Barack Hussein Obama: That Was Not The Barack Obama I Knew
Barack Hussein Obama has decided to distance himself from the Barack Hussein Obama who promised to accept public financing for his presidential campaign.
In an e-mail message, the presumptive Democratic presidential nominee said the decision means that his campaign will forgo more than $80 million in public funds.
In exchange for taking public funds, candidates usually agree to a cap on the amount of money they can spend on their campaigns.
"It's not an easy decision, and especially because I support a robust system of public financing of elections," Obama wrote. "But the public financing of presidential elections as it exists today is broken, and we face opponents who've become masters at gaming this broken system."
Obama repeatedly broke campaign fundraising records during the Democratic primary season. Since January 2007, he has raised more than $272 million.
Sen.
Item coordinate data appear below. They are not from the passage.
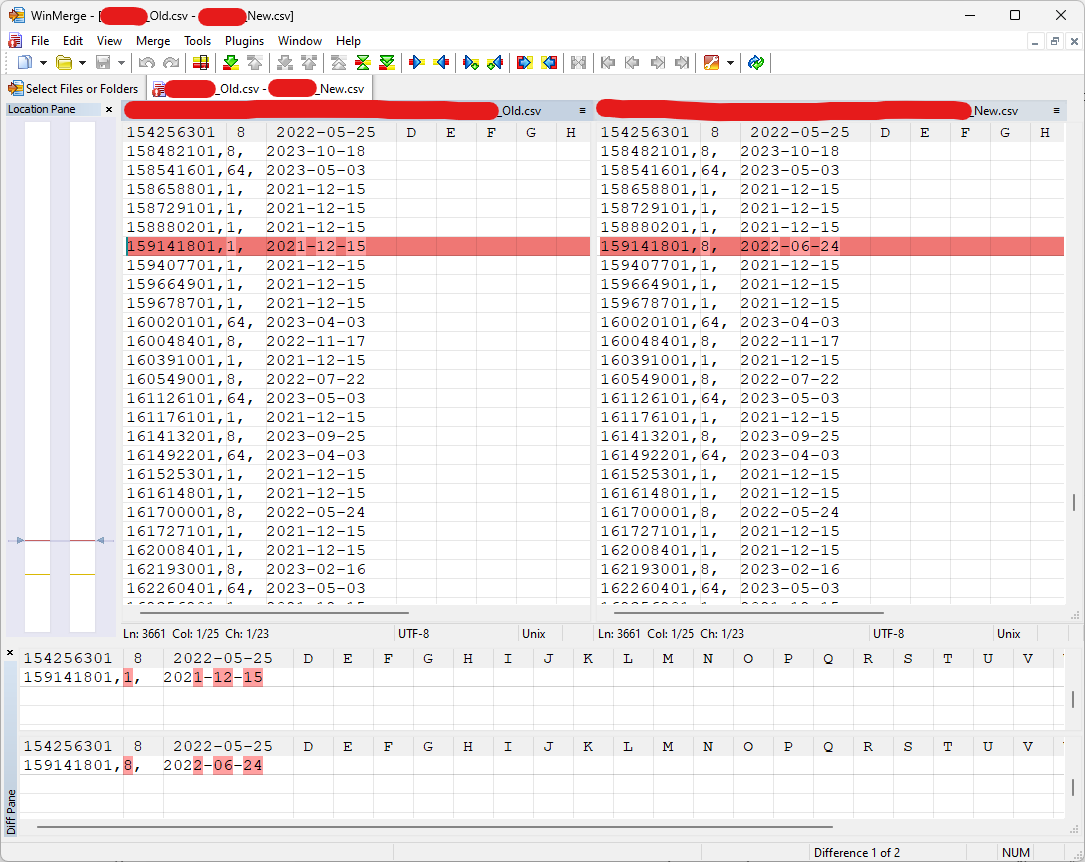This screenshot has height=862, width=1085.
Task: Jump to the First Difference icon
Action: (x=338, y=63)
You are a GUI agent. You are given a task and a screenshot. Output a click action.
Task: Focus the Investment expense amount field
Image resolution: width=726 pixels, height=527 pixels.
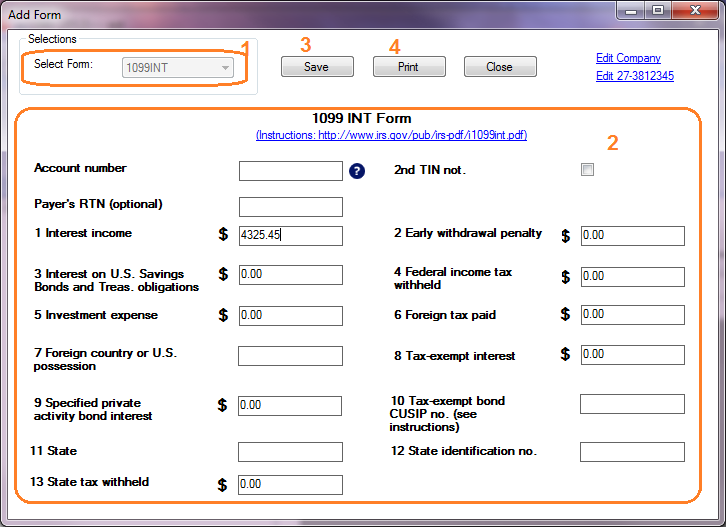coord(290,316)
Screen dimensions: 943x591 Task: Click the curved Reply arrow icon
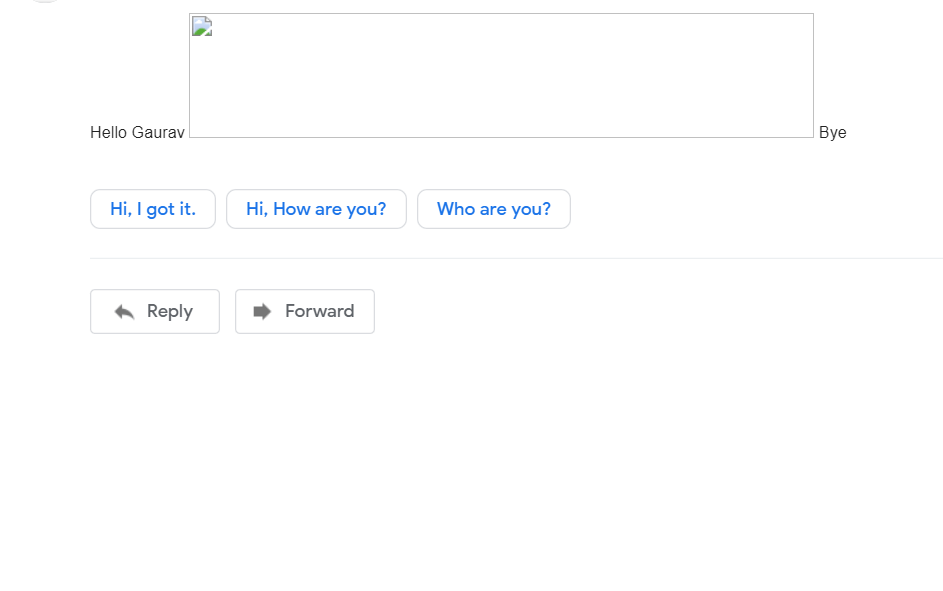(x=124, y=312)
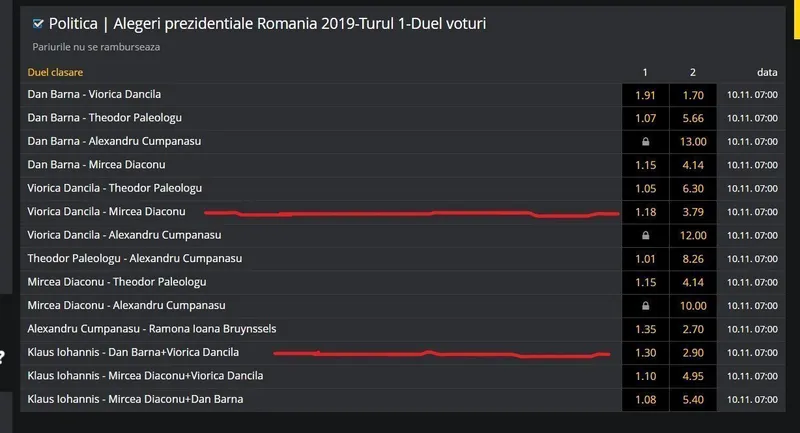
Task: Click the Duel clasare column header
Action: coord(55,73)
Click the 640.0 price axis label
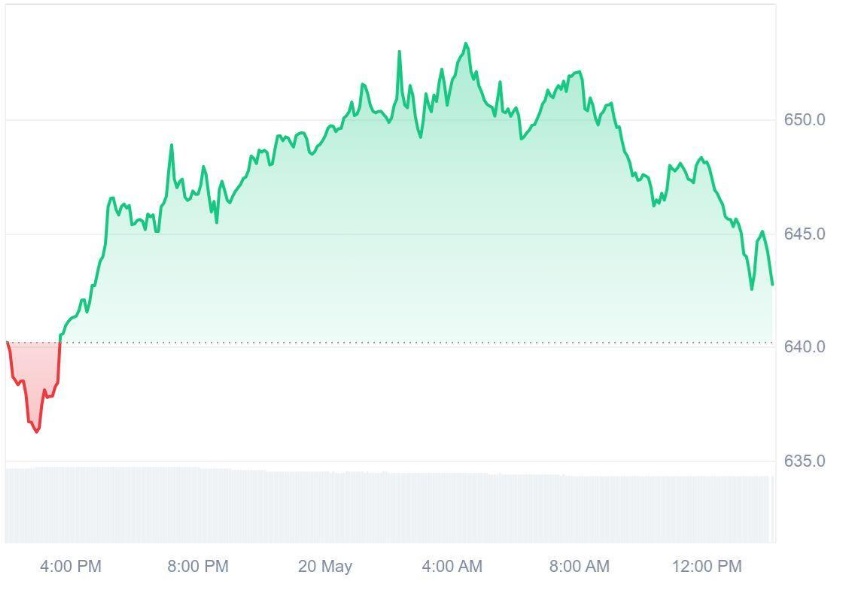The width and height of the screenshot is (858, 589). click(x=803, y=347)
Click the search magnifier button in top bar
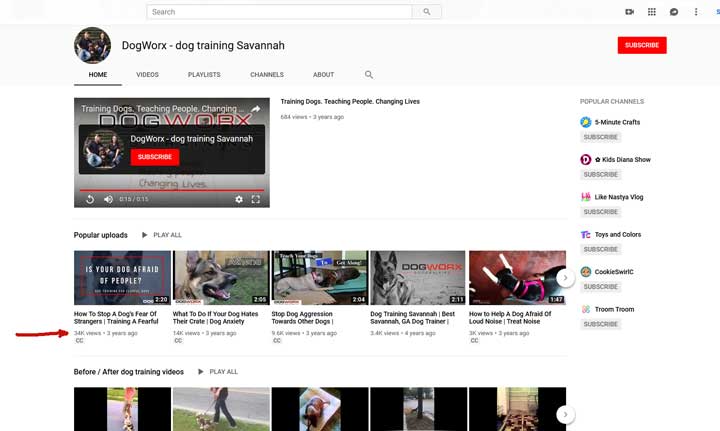 pyautogui.click(x=427, y=12)
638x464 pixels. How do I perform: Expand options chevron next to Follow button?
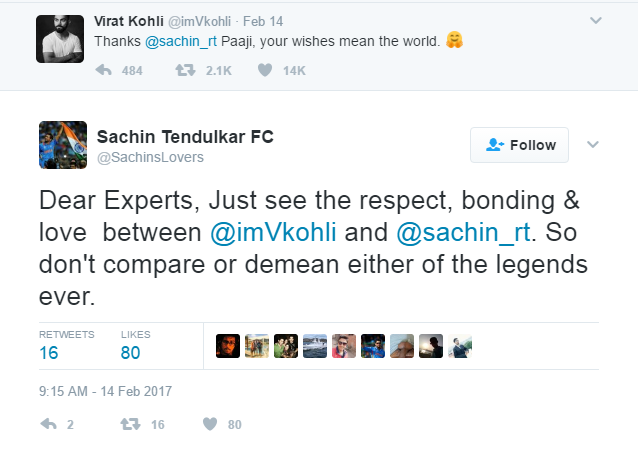(x=592, y=144)
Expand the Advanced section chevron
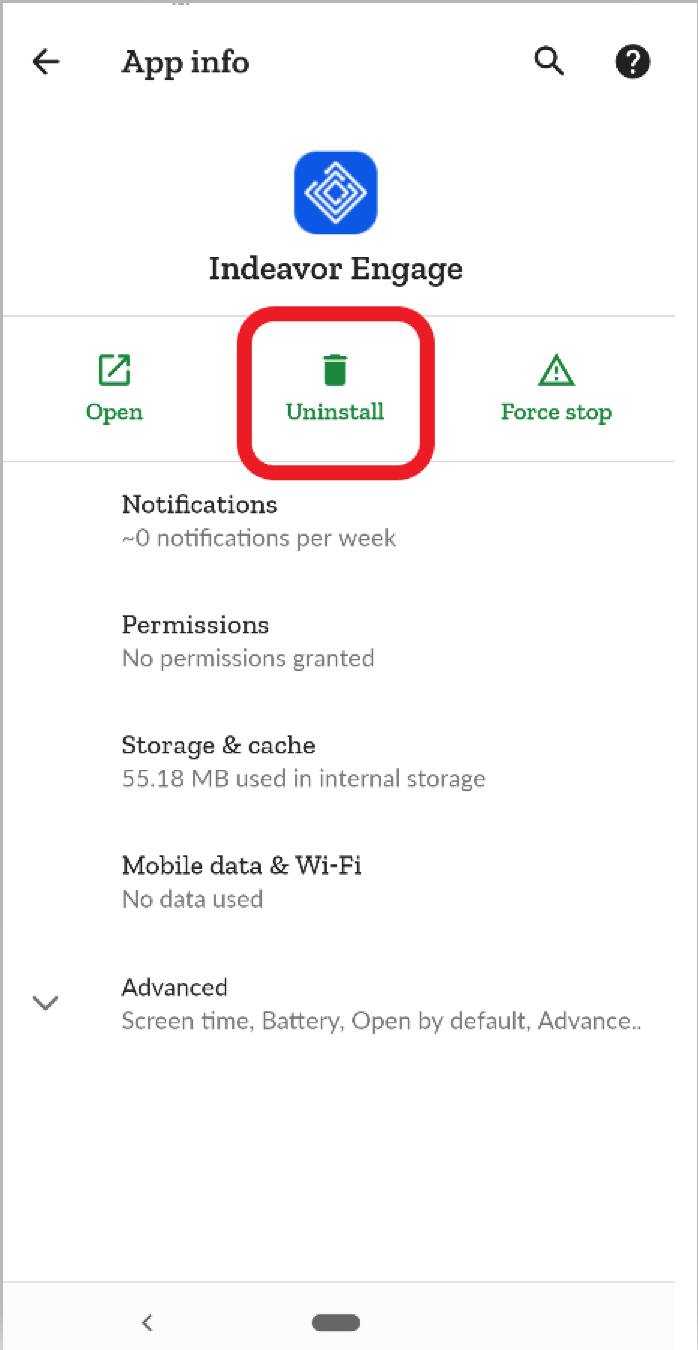 (x=46, y=1002)
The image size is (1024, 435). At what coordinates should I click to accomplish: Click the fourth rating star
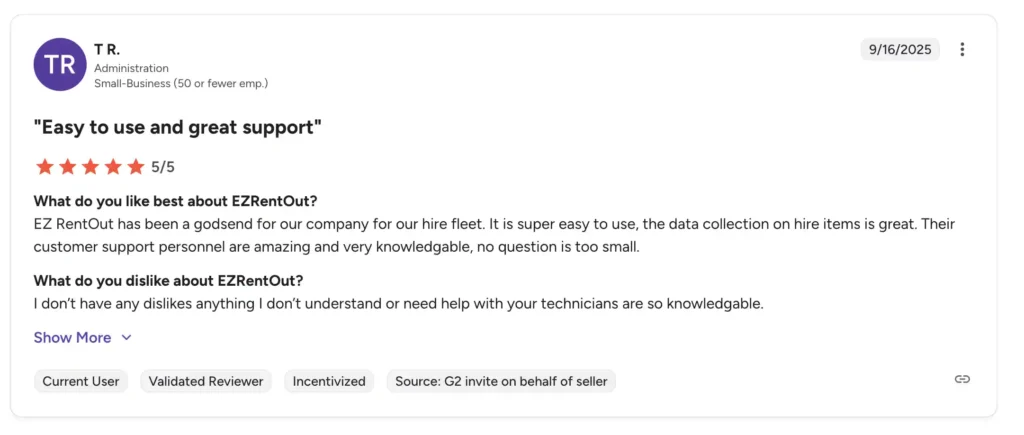click(113, 167)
John McCain, the presumptive Republican presidential nominee, raised less than half that amount, roughly $100 million, over the same period.
Obama's advisers argue that the Illinois Democrat has set up a "parallel" public fundraising system by soliciting small donations over the Internet.
Two months ago, McCain criticized Obama for appearing to backtrack from a previous commitment to accept public financing for his presidential campaign.
Steve Schmidt, a senior McCain adviser, called Obama's decision to opt out of public financing "a broken promise of staggering dimensions."
Of course, what's broken about the campaign finance system is that Barack Hussein Obama has shown that he can raise a lot more than $80 million.
Key phrase: His broken promise: “I will aggressively pursue an agreement with the Republican nominee to preserve a publicly financed general election.”